What Amazon.com and Netflix can teach us about fighting poverty

Fay's picture

An intriguing article from Foreign Policy about fighting global poverty. Here's an excerpt:
"Unfortunately, the word "poor" has lots of opposites, and not all of them have to do directly with money. "Healthy," "well-educated," "having access of clean water," and "nourished" are among the many opposites of "poor," and when we think about the relative merits of antipoverty programs, we have to weigh each of these things -- and more -- against each other. But how do we compare the importance of, say, health versus education versus housing? And how do we make tradeoffs between them? One approach is to apply our own values and priorities, but this ignores the preferences of the very people for whose benefit these programs are designed. This happens often in the world of development aid; a donor focusing on education, for example, might care more about classroom quality than hospital beds. But wouldn't it be better if we could instead ask the people receiving our help what they want?
This isn't just about trying to please. Development aid lore is rife with stories of well-intentioned outsiders missing the mark, offering people goods and services they don't really want. Recipients sometimes manage to extract some value from unwanted items by trading them for things they actually do want, or by jury-rigging them to serve other purposes (often with limited success). A mosquito net may get swapped for a machete, for example, or a kitchen set might be sold in order to just buy food. If we want to avoid these outcomes, we must answer the question: How can we best understand people's priorities and tastes?

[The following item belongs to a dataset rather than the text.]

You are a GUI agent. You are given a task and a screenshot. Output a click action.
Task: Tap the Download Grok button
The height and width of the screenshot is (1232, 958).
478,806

Outside the poverty field, there are a growing number of ways of ascertaining and predicting what people like, and all of them are imperfect -- but they're getting better. Think about the ubiquitous taste-based suggestions on Amazon.com and Netflix, for instance: "Customers who liked this also liked _____." This "taste-matching" approach looks for other people whose preferences are similar to yours, then recommends things those people like that you haven't tried yet. It stands to reason that taste-matching methods improve over time; they look at thousands of consumers' feedback about thousands of products, and see what patterns emerge. As more wide-ranging data is amassed from more consumers to inform these suggestions, they become increasingly accurate..."